The researchers only measured blood flow in parts of the brain and did not measure the participants’ cognitive abilities. As such, it is not known whether a high nitrate diet does benefit people in this way.

What about the Mail's 'Strict diet two days a week 'cuts risk of breast cancer by 40 per cent'' which was highlighted in Ben Goldacre's recent article about the 'Daily Mail cancer story that torpedoes itself in paragraph 19'?

Well, it appears to have been an accurate cut-and-paste job from a press release, but Cancer Research UK pointed out:

...the way this study has been promoted, and subsequently reported, has been been misleading and inaccurate. In short, this was a study about dieting and weight loss, and not about breast cancer at all. And it can’t be used to conclude anything about breast cancer risk, nor about how women should or shouldn’t diet.

Cancer Research UK have also been at the forefront in challenging claims about cancer being a new, man-made disease.

Andy Coghlan at New Scientist said the:

assertions have dismayed cancer researchers, and have led to a rash of uncritical coverage.

Such as in the Mail, where Fiona MacRae, again, wrote 'Cancer 'is purely man-made' say scientists after finding almost no trace of disease in Egyptian mummies'.

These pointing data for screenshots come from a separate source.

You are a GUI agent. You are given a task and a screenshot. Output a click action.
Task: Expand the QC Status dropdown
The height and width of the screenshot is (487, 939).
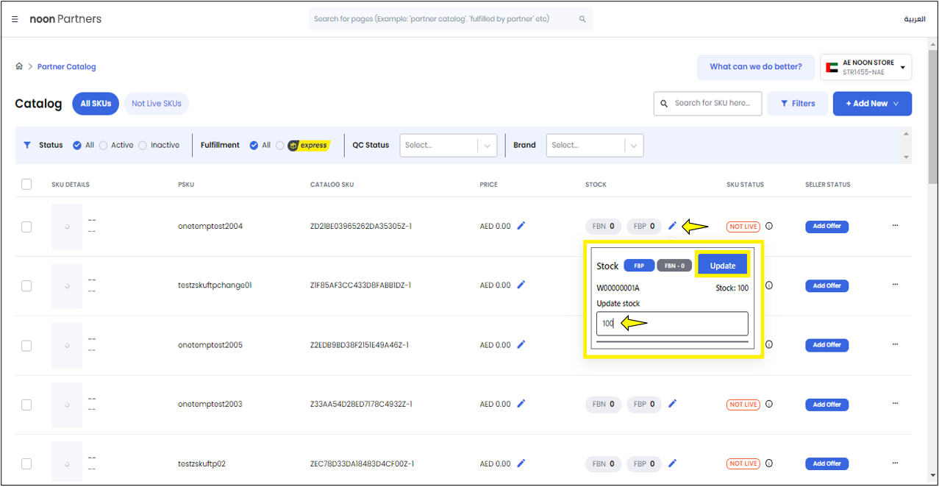(x=448, y=146)
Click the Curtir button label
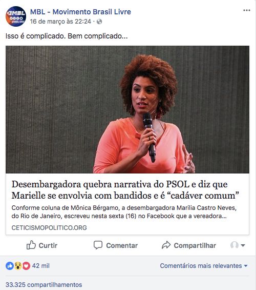The width and height of the screenshot is (256, 290). (x=48, y=245)
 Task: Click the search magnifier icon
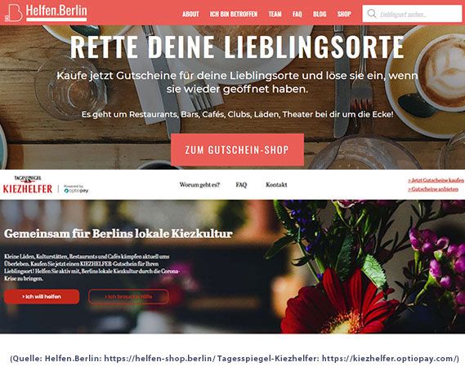point(372,14)
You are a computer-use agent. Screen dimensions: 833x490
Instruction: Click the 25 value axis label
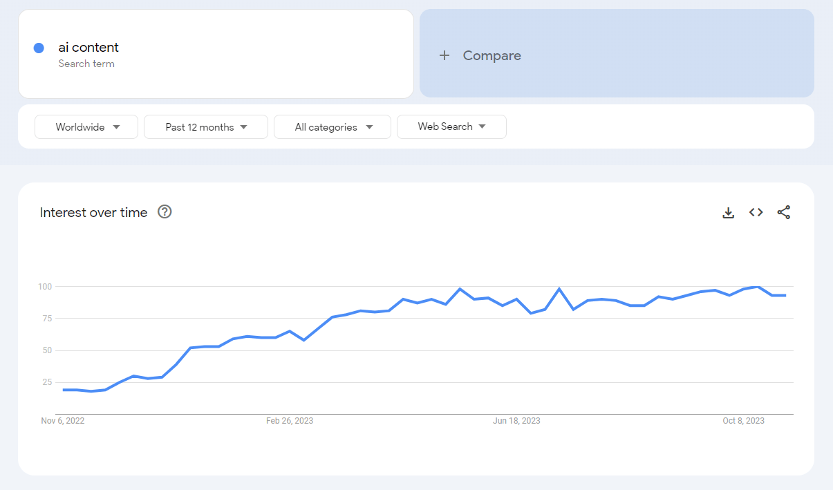tap(48, 382)
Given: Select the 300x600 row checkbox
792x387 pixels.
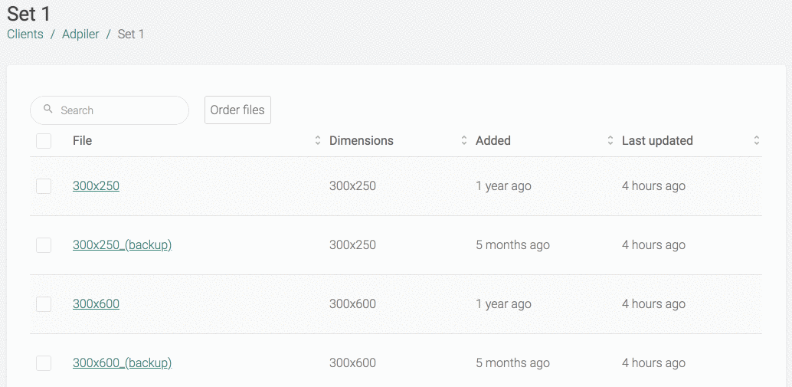Looking at the screenshot, I should click(44, 304).

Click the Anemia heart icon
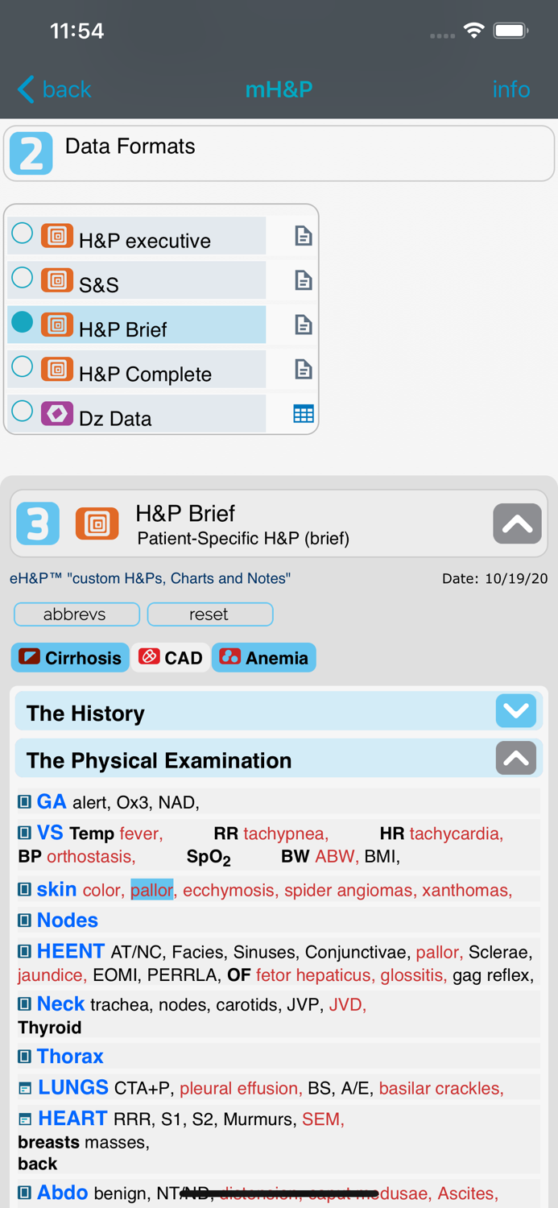point(234,656)
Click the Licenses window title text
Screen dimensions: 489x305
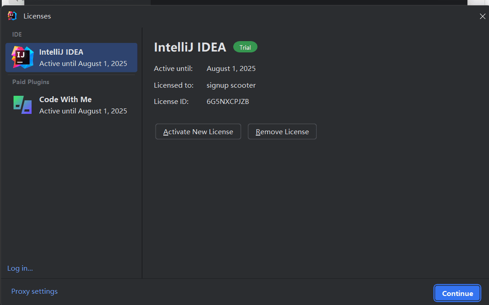(37, 16)
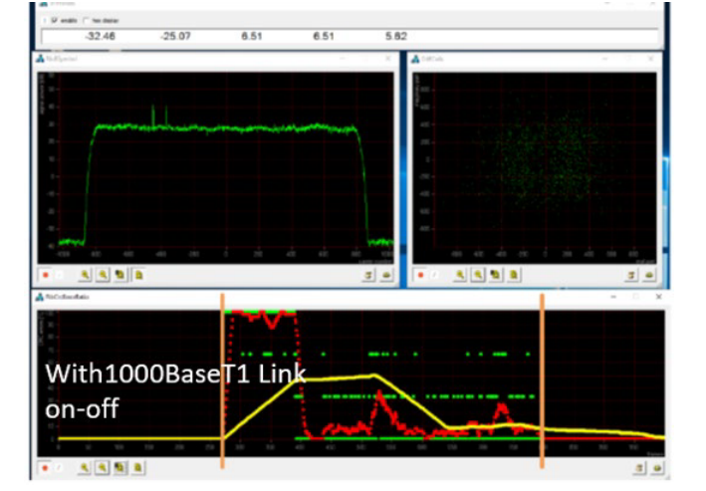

Her article does include several passages very similar to the original press release. For example, press release: was not until the 17th century that they found descriptions of operations for breast and other cancers and the first reports in scientific literature of distinctive tumours have only occurred in the past 200 years, such as scrotal cancer in chimney sweeps in 1775, nasal cancer in snuff users in 1761 and Hodgkin’s disease in 1832.

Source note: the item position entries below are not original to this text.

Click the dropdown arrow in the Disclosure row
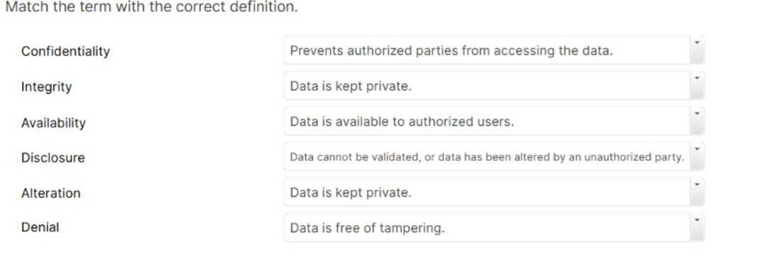The image size is (763, 274). (x=697, y=156)
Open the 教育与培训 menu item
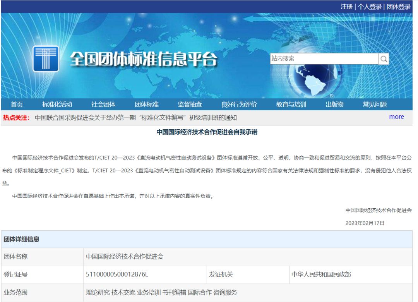418x302 pixels. point(291,105)
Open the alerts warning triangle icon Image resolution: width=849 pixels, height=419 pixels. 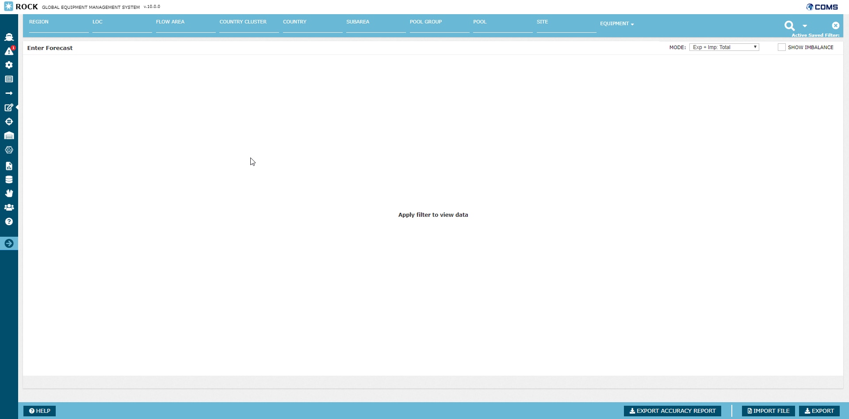9,51
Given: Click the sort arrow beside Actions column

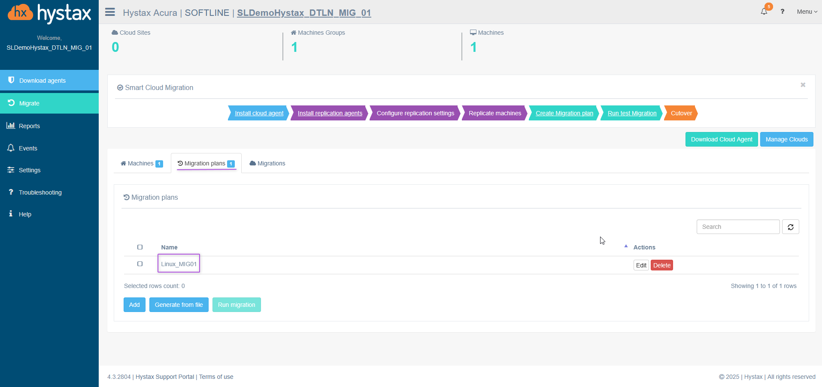Looking at the screenshot, I should (x=626, y=246).
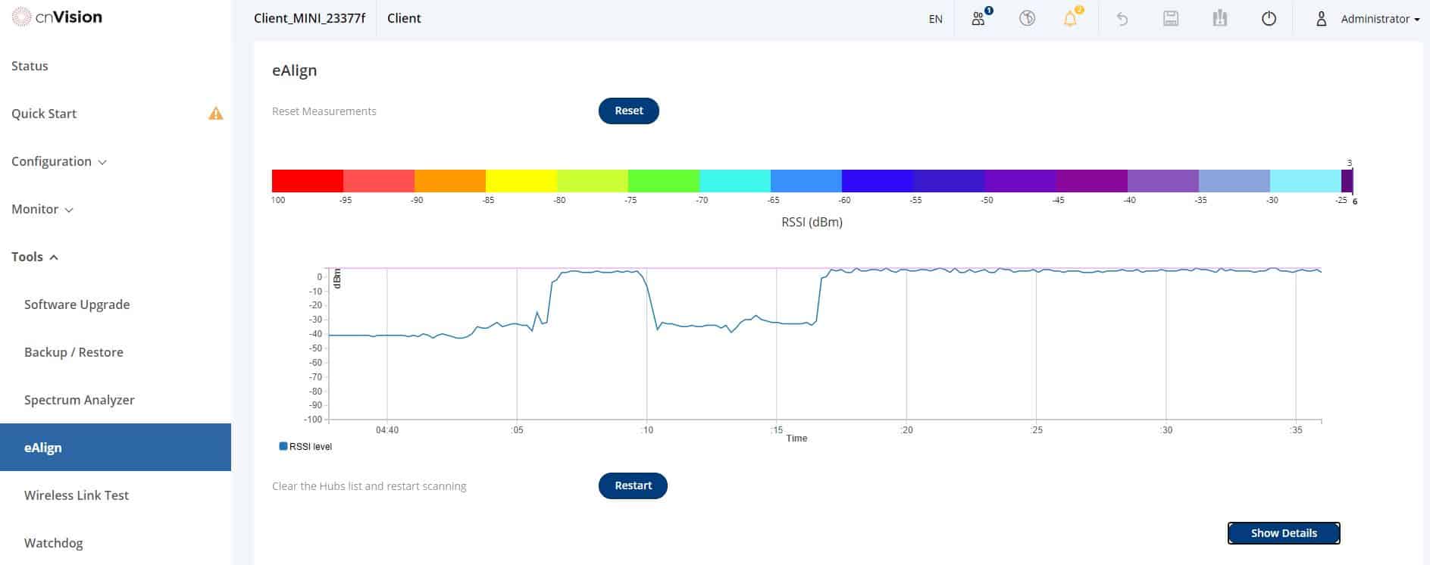
Task: Open the Spectrum Analyzer page
Action: tap(79, 400)
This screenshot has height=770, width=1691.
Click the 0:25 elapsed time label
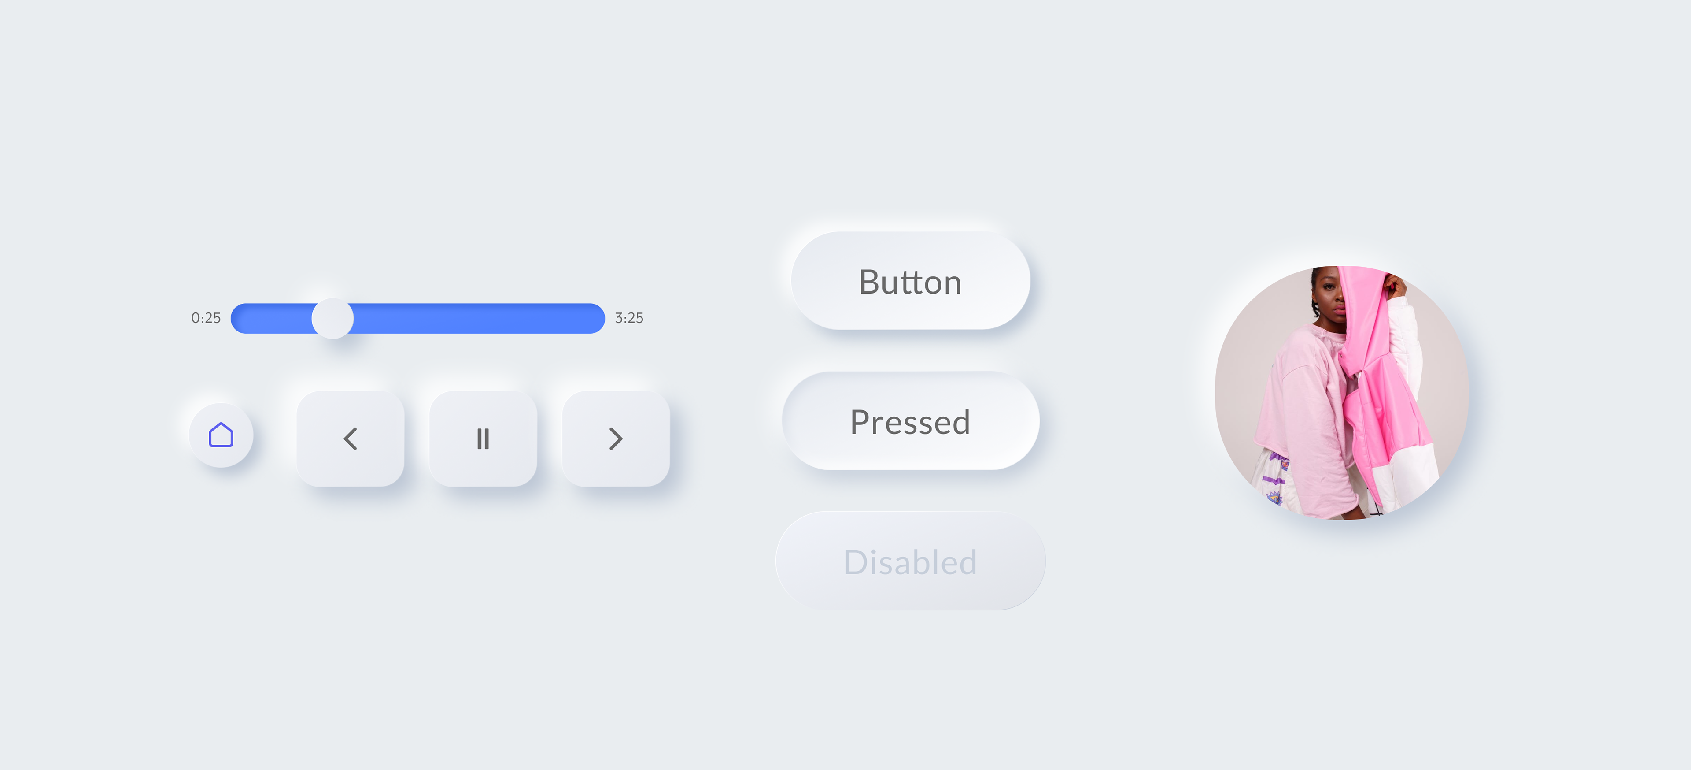[x=205, y=318]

The 17th century provides the first descriptions of operations for breast and other cancers. And the first reports in scientific literature of distinctive tumours only occurred in the past 200 years or so, including scrotal cancer in chimney sweeps in 1775 and nasal cancer in snuff users in 1761.

And, press release:

Evidence of cancer in animal fossils, non-human primates and early humans is scarce – a few dozen, mostly disputed, examples in animal fossils...


Fossil evidence of cancer is also sparse, with scientific literature providing a few dozen, mostly disputed, examples in animal fossil...

But Cancer Research say the claims are 'false and misleading':

We were concerned to see headlines in the media today claiming that scientists say cancer is ‘purely man-made’. This is not only scientifically incorrect, but misleading to the public and cancer patients.

Our lifestyles have a great impact on our chances of developing cancer – as we’ve said many times. But the evidence that’s being used to justify these latest headlines doesn’t in any way support the assertion that cancer is modern or man-made.

Coghlan adds:

A quote from [Rosalie] David put out by the University of Manchester saying "There is nothing in the natural environment that can cause cancer. So it has to be a man-made disease, down to pollution and changes to our diet and lifestyle" caused particular consternation.

What's so wrong with that?

There are dozens of natural causes of cancer, including ultraviolet light from the sun, natural radiation from radionuclides such as radon in rocks, and infection by viruses that trigger cancer, such as the human papilloma virus, which causes cervical cancer and hepatitis viruses that can cause liver cancer. Likewise, soot and smoke from fire contain a multitude of carcinogens, as do fungal aflatoxins deposited on peanuts. "And that's to say nothing of cancers caused by genetic inheritance," says Kat Arney of Cancer Research UK.

David then had an opinion piece published in the Mail, which led Cancer Research to rebut the claims again:

Claims that cancer is ‘purely man-made’, based on an interpretation of a relatively small number of ancient remains, are confusing and misleading, and certainly don’t reflect the huge amount of scientific evidence piling up about the true causes of this devastating disease.

Sadly, so much science reporting seems to be 'confusing and misleading' because eye-catching headlines take precedence over accuracy.